-- START Input --
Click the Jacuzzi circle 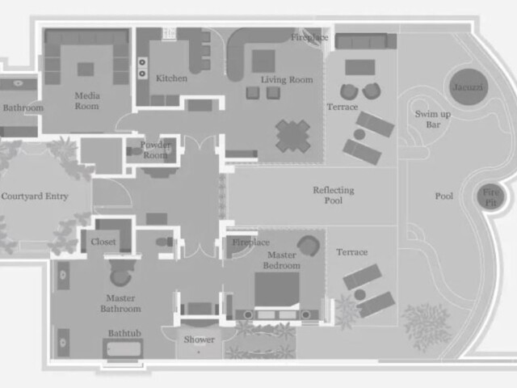point(468,87)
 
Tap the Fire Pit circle point(490,197)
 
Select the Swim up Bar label point(433,119)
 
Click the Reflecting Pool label point(334,195)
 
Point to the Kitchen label point(171,78)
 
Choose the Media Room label point(87,100)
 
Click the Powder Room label point(155,150)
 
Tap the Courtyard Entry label point(35,196)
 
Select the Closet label point(103,242)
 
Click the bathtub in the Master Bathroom point(123,348)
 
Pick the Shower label point(200,340)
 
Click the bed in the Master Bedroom point(277,290)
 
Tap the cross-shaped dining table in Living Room point(292,136)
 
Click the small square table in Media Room point(86,70)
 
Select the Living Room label point(287,79)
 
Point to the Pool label point(444,196)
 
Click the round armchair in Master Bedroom point(309,246)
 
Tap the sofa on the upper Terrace point(366,41)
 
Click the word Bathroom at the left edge point(23,108)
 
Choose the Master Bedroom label point(282,260)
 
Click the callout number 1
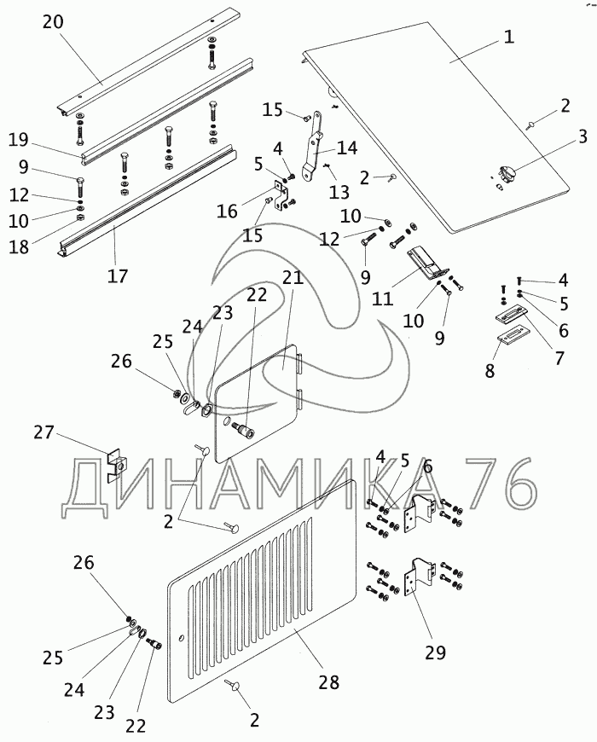508,37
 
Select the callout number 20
52,21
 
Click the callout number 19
19,140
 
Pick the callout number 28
328,682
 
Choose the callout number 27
43,434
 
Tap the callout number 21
293,277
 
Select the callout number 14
346,148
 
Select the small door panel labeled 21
256,401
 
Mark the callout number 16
228,210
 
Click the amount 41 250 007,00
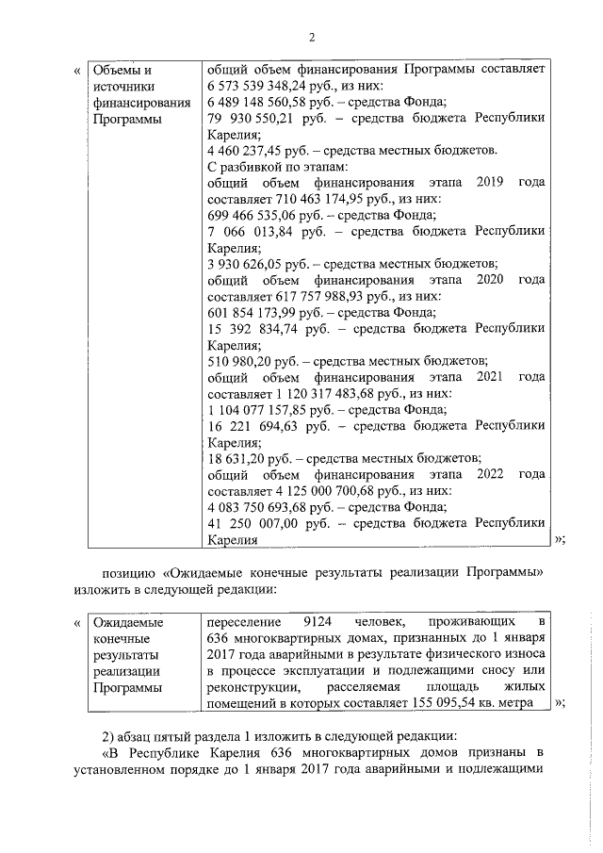[x=250, y=523]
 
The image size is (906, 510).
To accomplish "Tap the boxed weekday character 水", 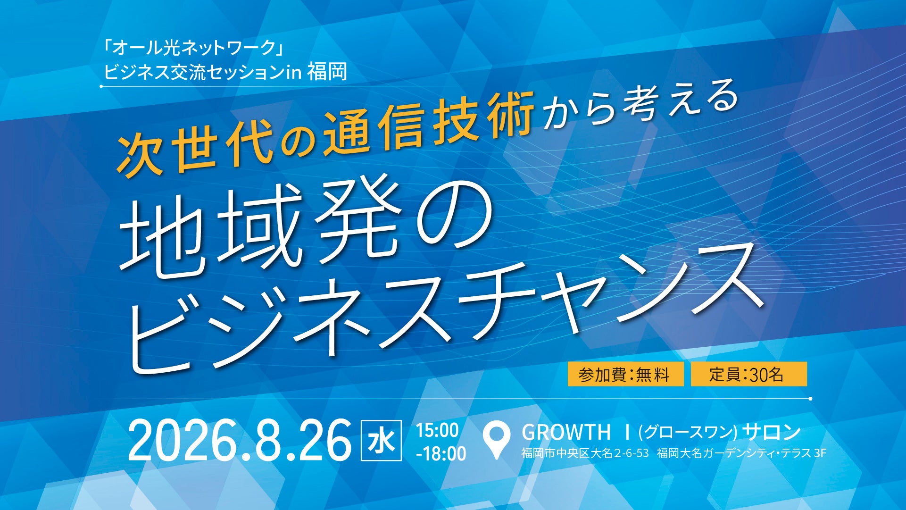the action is pos(381,440).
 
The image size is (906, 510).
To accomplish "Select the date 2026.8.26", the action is pos(240,440).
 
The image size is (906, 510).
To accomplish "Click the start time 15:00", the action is pos(437,430).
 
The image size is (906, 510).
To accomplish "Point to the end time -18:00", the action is pos(441,453).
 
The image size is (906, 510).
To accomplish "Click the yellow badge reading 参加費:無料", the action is pos(625,374).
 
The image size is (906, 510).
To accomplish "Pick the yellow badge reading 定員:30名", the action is pos(748,374).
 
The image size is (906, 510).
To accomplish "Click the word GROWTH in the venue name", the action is pos(566,432).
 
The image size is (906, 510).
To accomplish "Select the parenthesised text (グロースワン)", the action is pos(688,432).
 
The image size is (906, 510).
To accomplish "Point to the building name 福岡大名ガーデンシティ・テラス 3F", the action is pos(741,453).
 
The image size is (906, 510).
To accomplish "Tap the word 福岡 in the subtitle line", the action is pos(327,72).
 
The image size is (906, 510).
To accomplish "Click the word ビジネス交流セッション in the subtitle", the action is pos(194,72).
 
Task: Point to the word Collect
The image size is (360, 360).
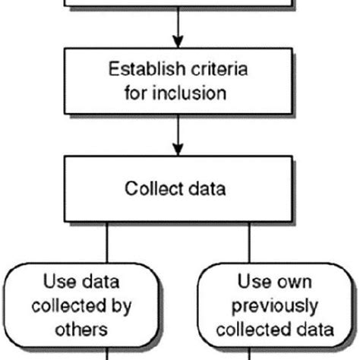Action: click(149, 188)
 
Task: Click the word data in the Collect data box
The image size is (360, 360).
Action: click(206, 188)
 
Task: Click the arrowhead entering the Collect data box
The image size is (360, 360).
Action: click(178, 147)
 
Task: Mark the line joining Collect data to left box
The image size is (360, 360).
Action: click(107, 243)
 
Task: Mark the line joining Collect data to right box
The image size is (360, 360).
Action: click(248, 243)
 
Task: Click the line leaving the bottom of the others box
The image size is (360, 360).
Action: click(107, 354)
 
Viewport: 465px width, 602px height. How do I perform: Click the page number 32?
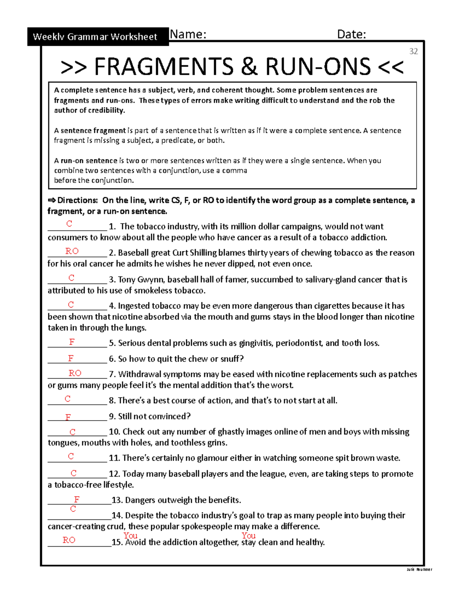point(413,52)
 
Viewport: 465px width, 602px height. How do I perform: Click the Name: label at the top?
point(188,34)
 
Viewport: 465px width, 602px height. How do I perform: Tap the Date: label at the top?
point(351,34)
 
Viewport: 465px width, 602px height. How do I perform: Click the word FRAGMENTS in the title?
point(164,67)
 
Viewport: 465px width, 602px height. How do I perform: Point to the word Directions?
point(78,200)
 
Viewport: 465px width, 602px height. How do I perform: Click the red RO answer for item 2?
point(72,251)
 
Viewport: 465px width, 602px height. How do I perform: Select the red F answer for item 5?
point(72,342)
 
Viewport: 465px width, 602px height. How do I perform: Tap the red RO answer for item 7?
point(75,373)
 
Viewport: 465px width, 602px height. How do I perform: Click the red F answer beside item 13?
point(77,499)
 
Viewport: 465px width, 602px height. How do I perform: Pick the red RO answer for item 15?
point(69,540)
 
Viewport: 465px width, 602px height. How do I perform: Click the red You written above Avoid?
point(130,535)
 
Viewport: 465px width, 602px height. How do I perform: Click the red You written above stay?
point(248,535)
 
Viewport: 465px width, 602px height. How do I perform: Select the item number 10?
point(114,432)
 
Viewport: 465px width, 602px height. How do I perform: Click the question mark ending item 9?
point(189,416)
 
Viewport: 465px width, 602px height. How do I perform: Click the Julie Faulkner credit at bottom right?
point(419,569)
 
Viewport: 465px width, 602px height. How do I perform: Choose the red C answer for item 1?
point(69,224)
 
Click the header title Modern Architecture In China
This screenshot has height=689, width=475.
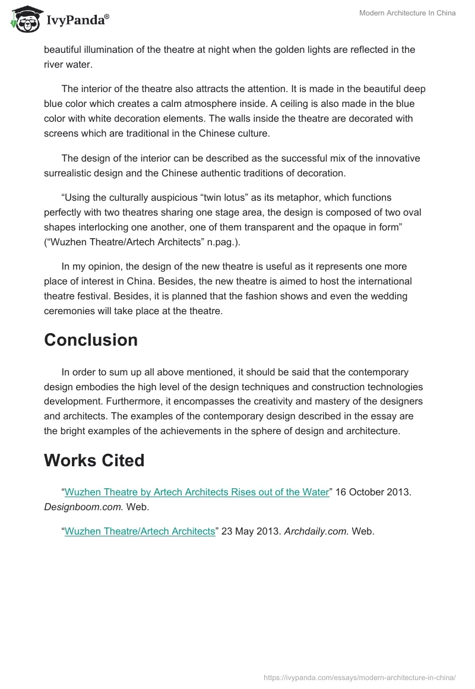[407, 13]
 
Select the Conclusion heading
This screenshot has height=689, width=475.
[91, 340]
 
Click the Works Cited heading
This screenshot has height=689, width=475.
[94, 460]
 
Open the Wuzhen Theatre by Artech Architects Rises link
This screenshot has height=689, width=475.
[197, 492]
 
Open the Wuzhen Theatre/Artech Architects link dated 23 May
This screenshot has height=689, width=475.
[140, 532]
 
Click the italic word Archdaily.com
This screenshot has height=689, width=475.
[316, 532]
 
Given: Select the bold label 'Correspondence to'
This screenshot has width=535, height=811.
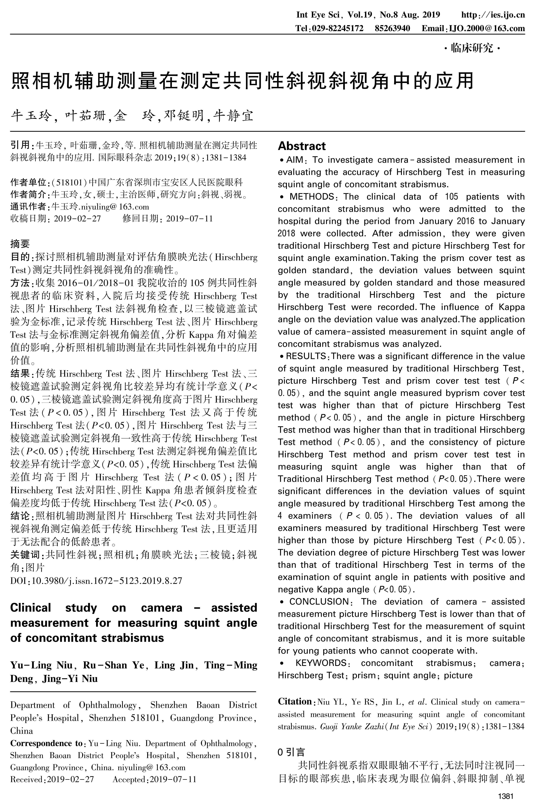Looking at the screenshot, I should click(x=46, y=743).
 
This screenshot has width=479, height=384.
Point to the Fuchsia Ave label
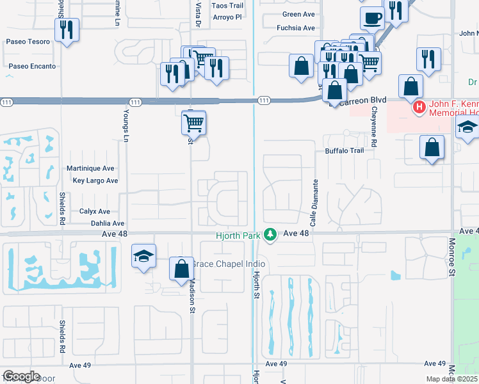click(x=296, y=28)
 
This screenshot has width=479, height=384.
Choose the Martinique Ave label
click(x=90, y=168)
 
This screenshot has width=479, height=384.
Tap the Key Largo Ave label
click(x=95, y=180)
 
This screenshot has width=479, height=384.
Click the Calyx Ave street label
click(x=95, y=211)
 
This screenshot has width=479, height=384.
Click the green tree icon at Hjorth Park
click(x=271, y=235)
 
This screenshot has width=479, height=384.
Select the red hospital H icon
click(x=419, y=106)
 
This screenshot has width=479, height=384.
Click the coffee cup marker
click(x=372, y=17)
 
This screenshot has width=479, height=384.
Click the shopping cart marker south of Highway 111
click(x=194, y=122)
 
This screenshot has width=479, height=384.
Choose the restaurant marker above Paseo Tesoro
click(x=67, y=29)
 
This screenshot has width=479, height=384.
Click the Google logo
click(x=21, y=376)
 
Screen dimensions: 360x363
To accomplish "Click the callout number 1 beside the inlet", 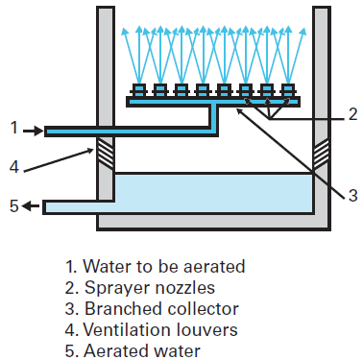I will click(14, 127).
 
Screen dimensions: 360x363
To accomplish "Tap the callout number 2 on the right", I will click(351, 114).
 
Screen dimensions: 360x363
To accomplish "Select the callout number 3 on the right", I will click(351, 196).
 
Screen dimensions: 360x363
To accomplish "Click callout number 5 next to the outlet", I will click(14, 206).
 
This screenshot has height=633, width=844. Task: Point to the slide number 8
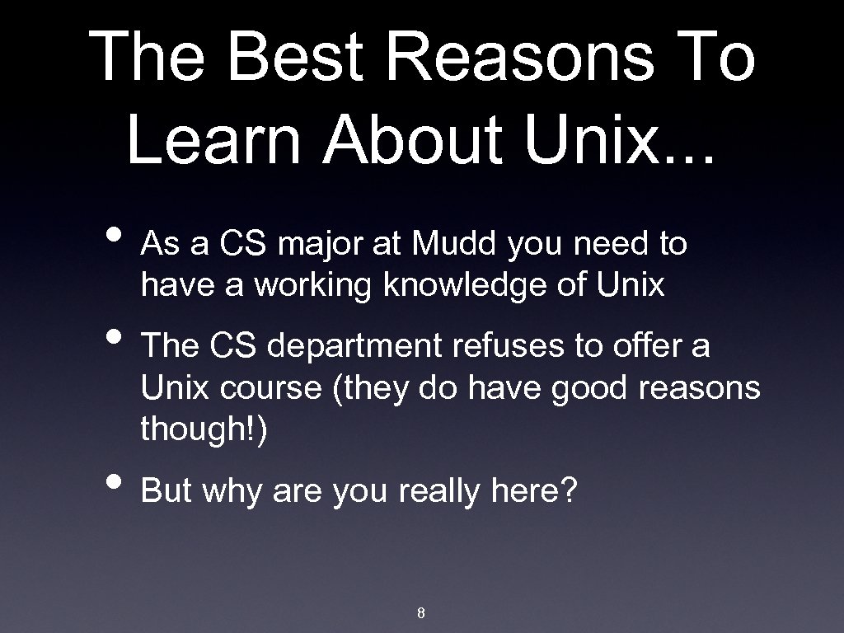421,613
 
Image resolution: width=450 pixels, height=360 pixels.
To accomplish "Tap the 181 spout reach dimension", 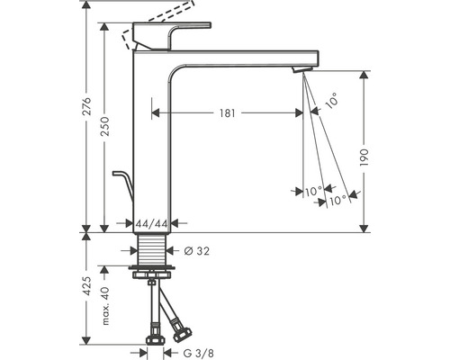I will click(226, 113).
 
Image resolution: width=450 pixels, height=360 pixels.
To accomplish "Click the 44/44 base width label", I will click(148, 222).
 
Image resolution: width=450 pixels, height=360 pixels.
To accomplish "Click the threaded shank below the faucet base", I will click(149, 249).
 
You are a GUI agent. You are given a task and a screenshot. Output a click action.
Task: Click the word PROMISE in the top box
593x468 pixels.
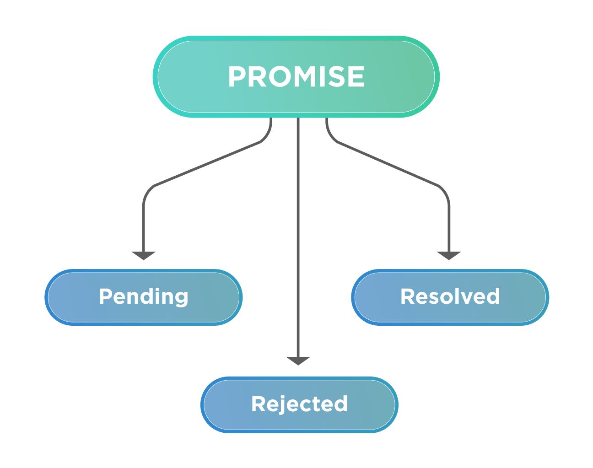pyautogui.click(x=296, y=76)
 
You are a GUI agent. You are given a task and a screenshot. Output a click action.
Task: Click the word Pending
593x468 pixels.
pyautogui.click(x=144, y=296)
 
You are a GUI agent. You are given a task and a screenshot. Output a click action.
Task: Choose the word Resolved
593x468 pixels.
pyautogui.click(x=450, y=296)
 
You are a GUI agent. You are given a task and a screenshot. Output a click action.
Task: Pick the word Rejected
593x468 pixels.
pyautogui.click(x=299, y=404)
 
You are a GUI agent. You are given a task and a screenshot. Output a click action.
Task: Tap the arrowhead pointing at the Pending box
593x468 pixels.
pyautogui.click(x=144, y=255)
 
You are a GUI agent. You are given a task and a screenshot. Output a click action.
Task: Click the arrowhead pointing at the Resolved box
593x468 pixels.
pyautogui.click(x=449, y=255)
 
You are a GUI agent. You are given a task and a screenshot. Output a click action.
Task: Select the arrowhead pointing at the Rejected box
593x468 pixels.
pyautogui.click(x=298, y=360)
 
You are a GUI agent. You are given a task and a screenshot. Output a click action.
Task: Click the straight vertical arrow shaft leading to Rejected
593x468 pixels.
pyautogui.click(x=298, y=229)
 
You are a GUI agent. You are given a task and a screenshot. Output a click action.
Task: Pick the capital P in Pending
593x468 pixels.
pyautogui.click(x=106, y=296)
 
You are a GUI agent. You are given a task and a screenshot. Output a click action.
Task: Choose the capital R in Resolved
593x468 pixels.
pyautogui.click(x=408, y=296)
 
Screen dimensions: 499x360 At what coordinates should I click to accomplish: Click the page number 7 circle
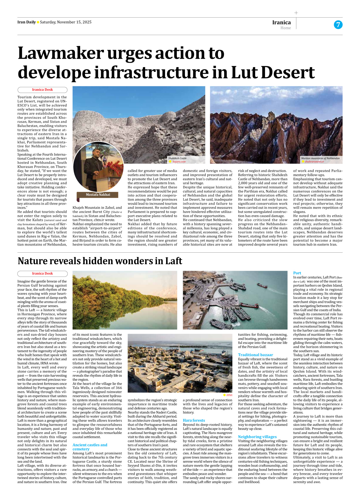[338, 25]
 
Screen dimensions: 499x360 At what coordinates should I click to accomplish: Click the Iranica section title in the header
[281, 22]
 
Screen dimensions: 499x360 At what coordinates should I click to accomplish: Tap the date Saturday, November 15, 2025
[66, 22]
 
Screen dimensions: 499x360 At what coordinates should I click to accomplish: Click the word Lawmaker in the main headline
[61, 53]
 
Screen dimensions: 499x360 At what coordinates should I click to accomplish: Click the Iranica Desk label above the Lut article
[42, 90]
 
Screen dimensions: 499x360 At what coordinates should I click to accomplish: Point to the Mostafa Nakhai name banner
[98, 195]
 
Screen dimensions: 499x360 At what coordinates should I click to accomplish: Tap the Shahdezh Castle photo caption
[177, 158]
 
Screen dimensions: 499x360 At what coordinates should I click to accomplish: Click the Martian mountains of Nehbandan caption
[320, 158]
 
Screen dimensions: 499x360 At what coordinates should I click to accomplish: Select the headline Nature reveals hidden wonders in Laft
[100, 261]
-- END Input --
**What the task asks**: Could you update the lines from the line with "Point to the Pool label point(444,196)" up to and including the line with "Choose the Master" so that "Master Bedroom" becomes "Primary Bedroom" and nothing else changes?

**Completed task**:
Point to the Pool label point(444,196)
 
Click the round armchair in Primary Bedroom point(309,246)
 
Tap the sofa on the upper Terrace point(366,41)
 
Click the word Bathroom at the left edge point(23,108)
 
Choose the Primary Bedroom label point(282,260)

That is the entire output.